◆ EXTRACT:
Figure 7 shows the numbers of bone fragments in each 2x2m area collected in square 1020,1170. The area where deposits were most intensely burnt, showing black and white coloration, is in the east of the square (1,2; 1,3; 2,3). Elsewhere, deposits were ashy and grey. Table 2 below gives the percentages of bone fragments recorded as either burnt black or burnt white; as can be seen, there are highly burnt bones in squares 1,2 and 1,3 but there are higher counts in a few other squares. In addition, there are no burnt fragments in 2,3 which has apparently highly burnt deposits.

These results suggest that, for this square at least, the bone material collected from the sub-surface scraping may not be directly, entirely, or maybe in any way related to the architectural plans which have been exposed.

Table 2. The percentages of burnt bone per 2x2m square in 1020.1170 (north facing upwards)

5	11	0	0	6	25
4	0	0	0	7	0
3	14	0	13	0	0
2	11	18	0	0	0
1	39	11	0	11	7
	1	2	3	4	5

Identifiables

The taxa identified from the sub-surface scraped areas are sheep/goat (Ovis sp. / Capra sp.), cattle (Bos sp.), equid (Equus sp.), red deer (Cervus sp.), red / fallow deer (Cervus sp. / Dama sp.), roe deer (Capreohis sp.), pig/boar (Sus scrofa), dog/wolf/jackal (Canis sp.), fox (Vulpes sp.), hare (Lepus sp.) and cat (Felis sp.). Sheep/goat dominate in all squares, followed by cattle with equids usually being the next most common. Categories of medium-sized herbivores and large herbivores were used for fragments which could not be identified to genus.

[Saved data entries]
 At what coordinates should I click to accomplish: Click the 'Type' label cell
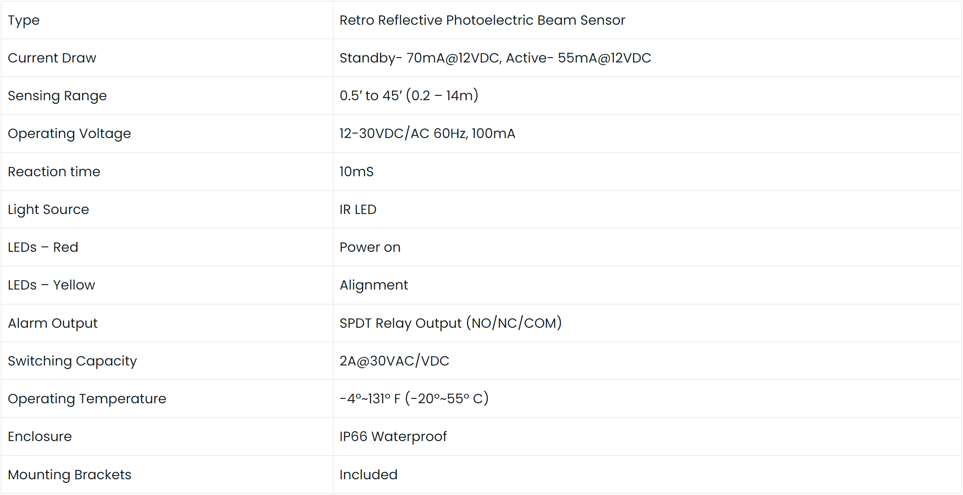click(24, 20)
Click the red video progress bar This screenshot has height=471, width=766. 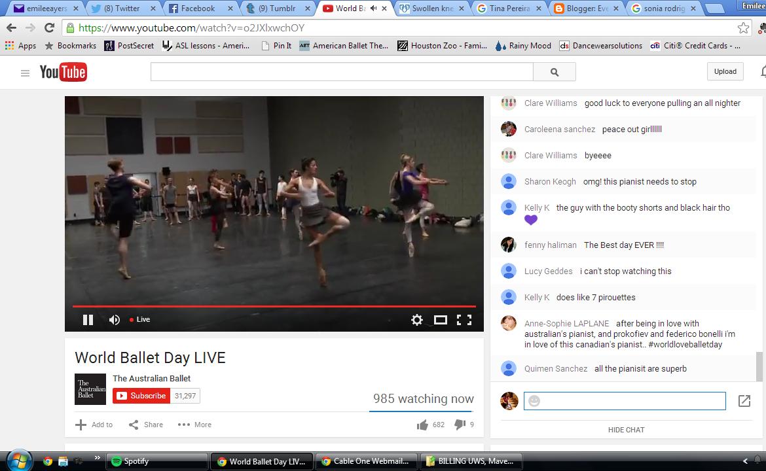274,306
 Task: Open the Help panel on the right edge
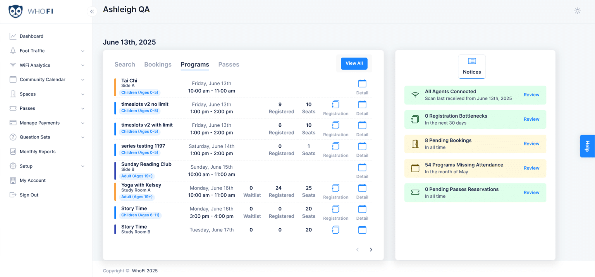(587, 146)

◆ APPLY WHAT YOU READ:
1) According to the excerpt on burnt bone, which taxa dominate in all squares?
2) Write out the excerpt on burnt bone from "Figure 7 shows" to "have been exposed.", swapping "ashy" for "sooty".

◆ EXERCISE ANSWERS:
1) Sheep/goat dominate in all squares.

2)
Figure 7 shows the numbers of bone fragments in each 2x2m area collected in square 1020,1170. The area where deposits were most intensely burnt, showing black and white coloration, is in the east of the square (1,2; 1,3; 2,3). Elsewhere, deposits were sooty and grey. Table 2 below gives the percentages of bone fragments recorded as either burnt black or burnt white; as can be seen, there are highly burnt bones in squares 1,2 and 1,3 but there are higher counts in a few other squares. In addition, there are no burnt fragments in 2,3 which has apparently highly burnt deposits.

These results suggest that, for this square at least, the bone material collected from the sub-surface scraping may not be directly, entirely, or maybe in any way related to the architectural plans which have been exposed.